→ What to do: An exact copy of every entry below is required, and no picture may appear in it.

→ Stored data:
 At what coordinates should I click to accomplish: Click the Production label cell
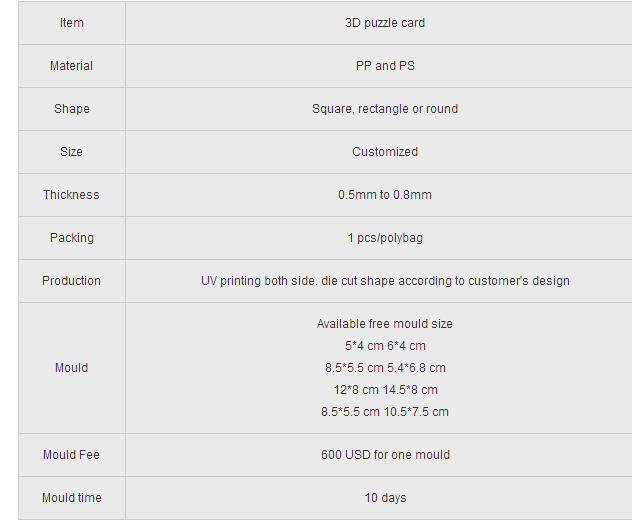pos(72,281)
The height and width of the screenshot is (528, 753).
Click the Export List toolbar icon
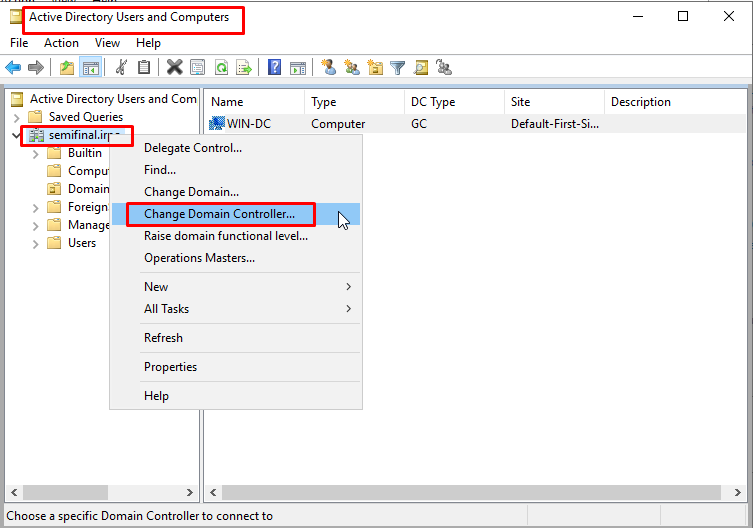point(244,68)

→ Solution below:
 At what coordinates should I click to accomplish: Click the Production label cell
pos(72,281)
The height and width of the screenshot is (528, 753).
Click the Export List toolbar icon
point(244,68)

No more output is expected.